If there were ever a person by the name of Pappu, he would surely by now be hiding some place safe with an attic. And when he'd have to move around he'll have a doggie bag with 3 holes (2 eyes and a nose) handy. Thats all he could do, even to change his name he'd have to reveal it. Everyone seems to have taken a strong passionate liking to the idea of defamation of Pappu!
It all started one sunny morning, when the papers and other forms of media our protagonist enjoyed, accused him of have a chronic problem of failing. All over the tube people began saying itne saal hua pappu pass nahin hua! . At first it was only over the channels that aired children's shows, which pappu didnt really mind. But then shows that aired more popluar adult shows like saas-bahu serials, and the news began transgressing his private school records. When such ideas were in print pappu without being able to stand it any more, decided to take to the courts. Thats when they agreed to let pappu pass. Finally Pappu pass ho gaya!
How much of a relief it brought pappu to have the record set straight was not revealed to the public, who merely took joy in the fact that the guy passed the grade!
They mongers of such slander went a step ahead and even showed people that a really old fellow as pappu who just passed the 10th! The papers and media ever since have referred to people who pass the 10th standard long after their contemporaries as 'Pappu' . He even consulted astrologers who refused to see his horoscope saying that their horoscopes foretold trouble if they tended to his. It seemed nothing was going right.

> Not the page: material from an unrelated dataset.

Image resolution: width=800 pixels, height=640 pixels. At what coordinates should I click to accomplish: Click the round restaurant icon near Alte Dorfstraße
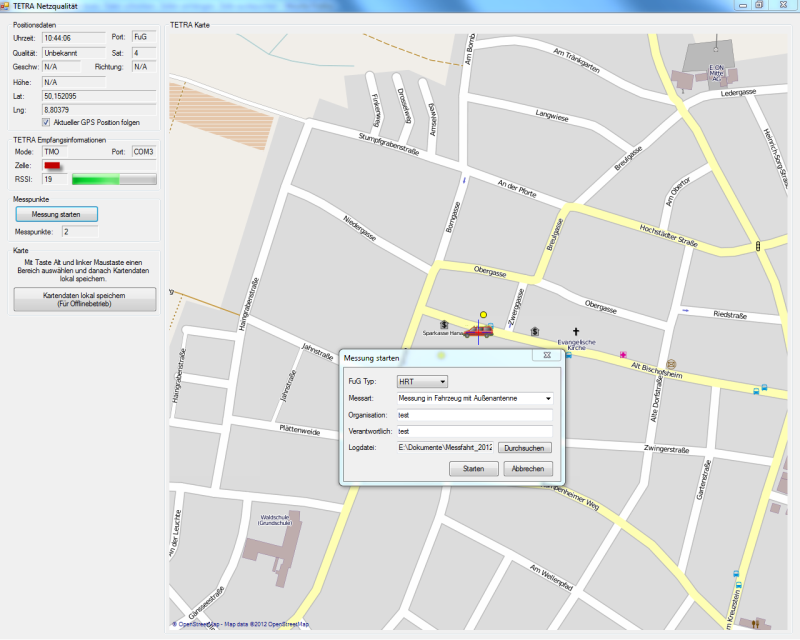[671, 363]
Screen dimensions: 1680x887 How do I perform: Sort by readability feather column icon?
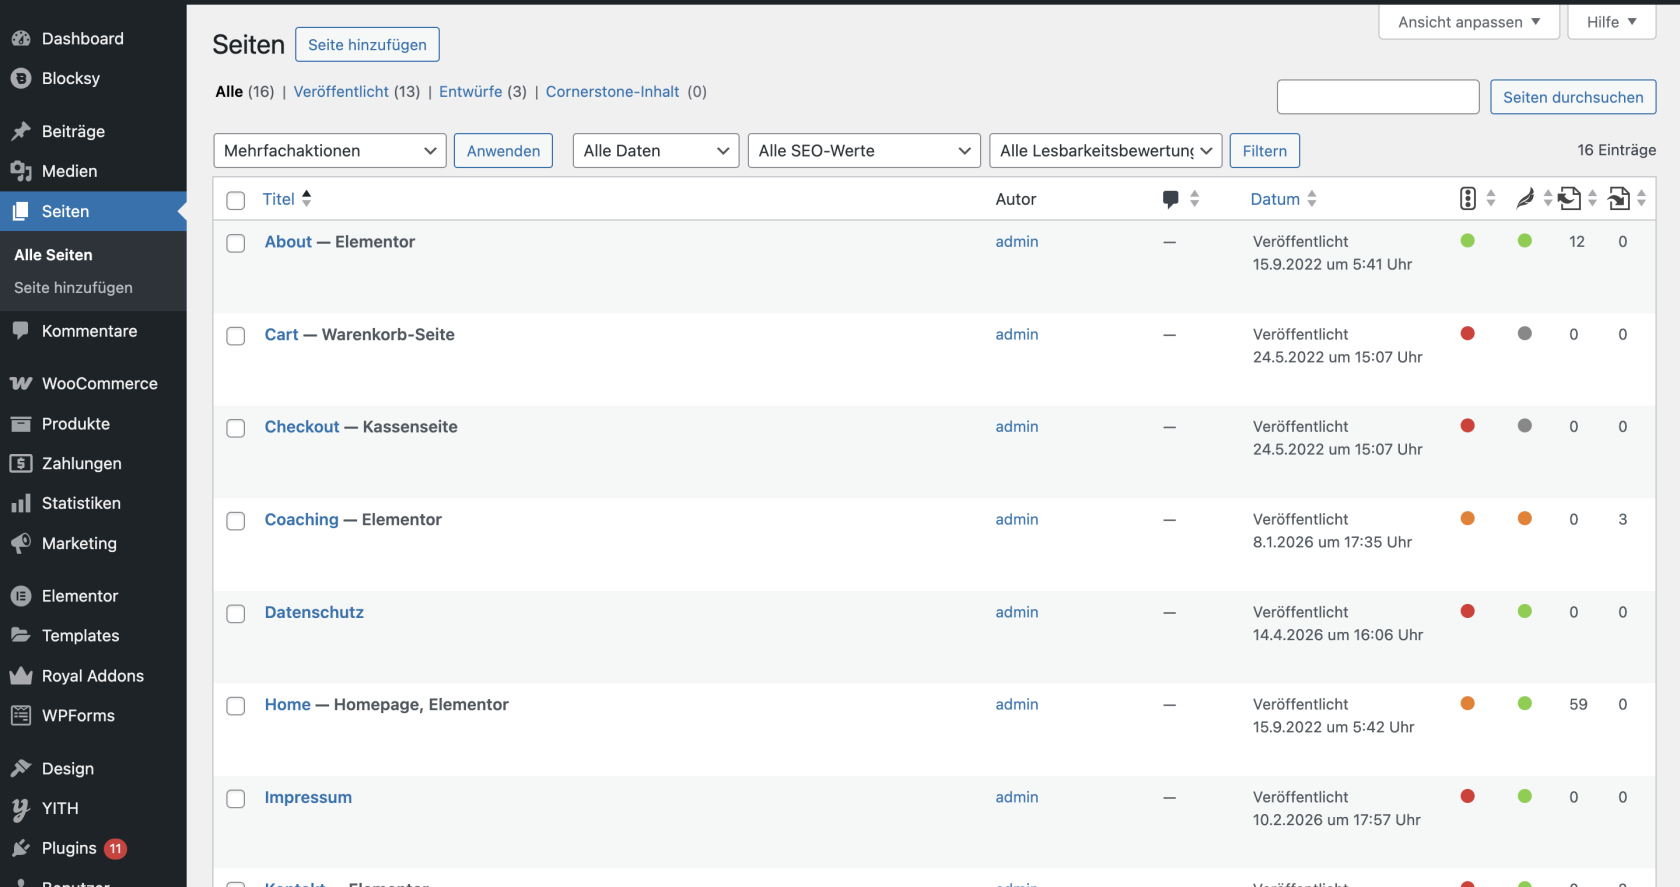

then there was a lull. nothing much was said about pappu, at least not openly. he still when passing along areas where collegians gathered and 'hung around' heard allusions being made to him when someone goofed up. but that was the most.

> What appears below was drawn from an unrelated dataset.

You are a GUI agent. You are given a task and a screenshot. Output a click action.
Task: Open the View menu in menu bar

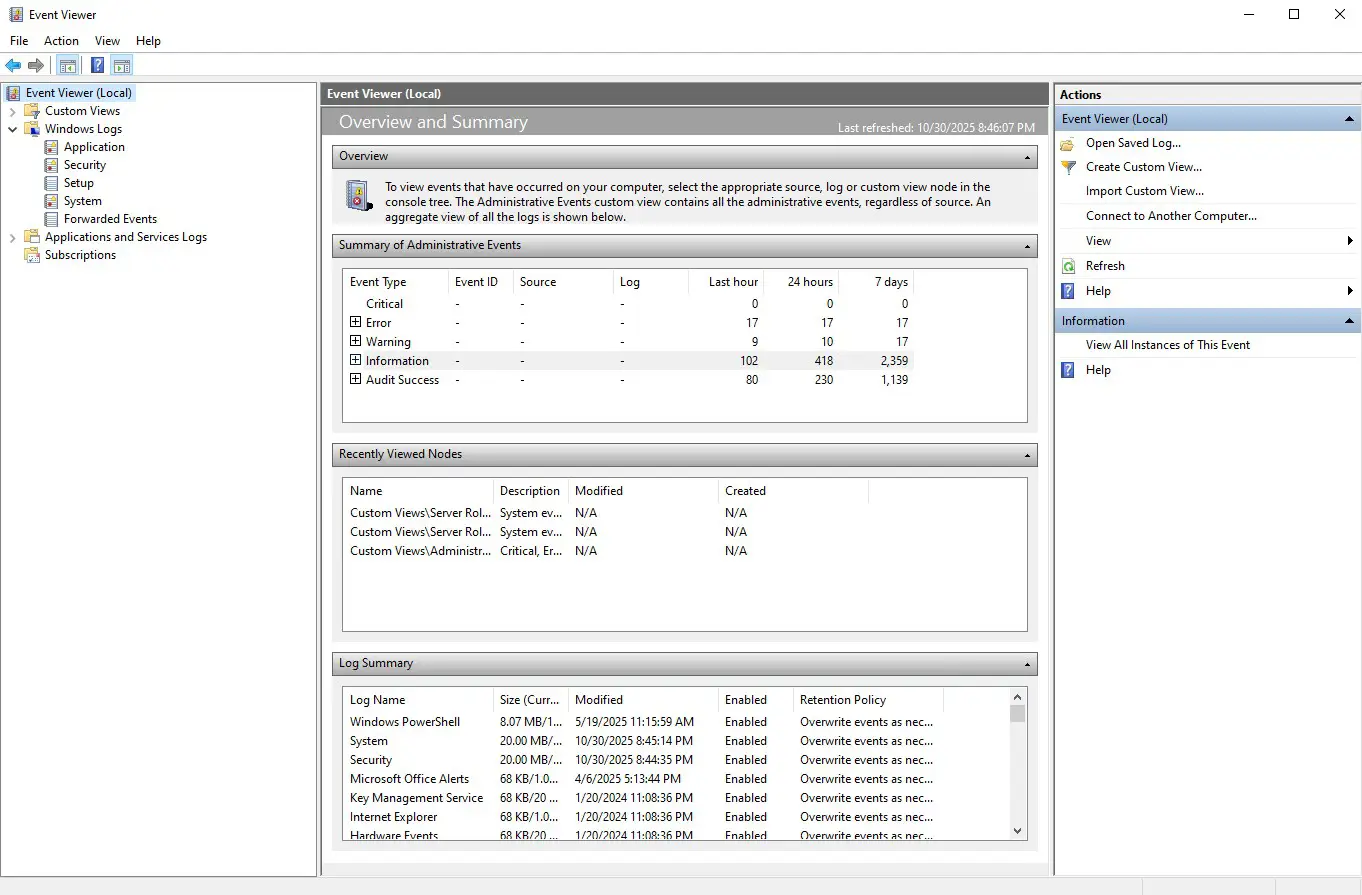click(x=107, y=41)
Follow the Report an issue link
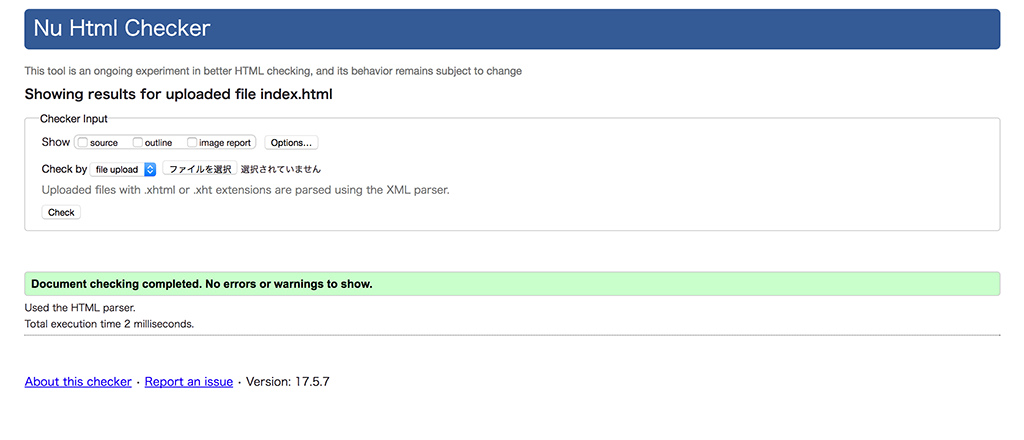The image size is (1024, 440). tap(189, 382)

Come 2008, it seemed to him that the stars decided to finish off any remaining self respect, they may have missed in the first round. They were rubbing everything he never was right in his face. This lean, shy and reserved fellow was being teased. he was never all those things they said he was....and he knew they knew it. they were just poking fun. He couldn't understand, why they were after him.

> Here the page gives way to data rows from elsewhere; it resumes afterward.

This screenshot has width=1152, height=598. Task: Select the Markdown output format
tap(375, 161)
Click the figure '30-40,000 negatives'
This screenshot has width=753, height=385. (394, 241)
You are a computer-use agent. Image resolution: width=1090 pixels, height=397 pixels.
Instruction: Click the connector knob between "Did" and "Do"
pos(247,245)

They were all after him. He wondered if there were any in his ancestors that were the cause of nearly all his countrymen having such an unpleasant sentiment towards him. he looked up libraries, in search for historical events that connect him to traitors or a variety of bandits.
He found nothing.
One day, he finally gave up, and decided that he would merely change his name. that would end his misery. he went to the court and submitted to change his name to something with more weight. After a few minutes the form was accepted and stamped by a giggling clerk. Pappu was no more, he was now Raj!
A wave of triumph swept over him. he felt he had just defeated all the evil spirits that surrounded him. All he had to do now was go over to the bank, and ration card office to get them to recognize the name change.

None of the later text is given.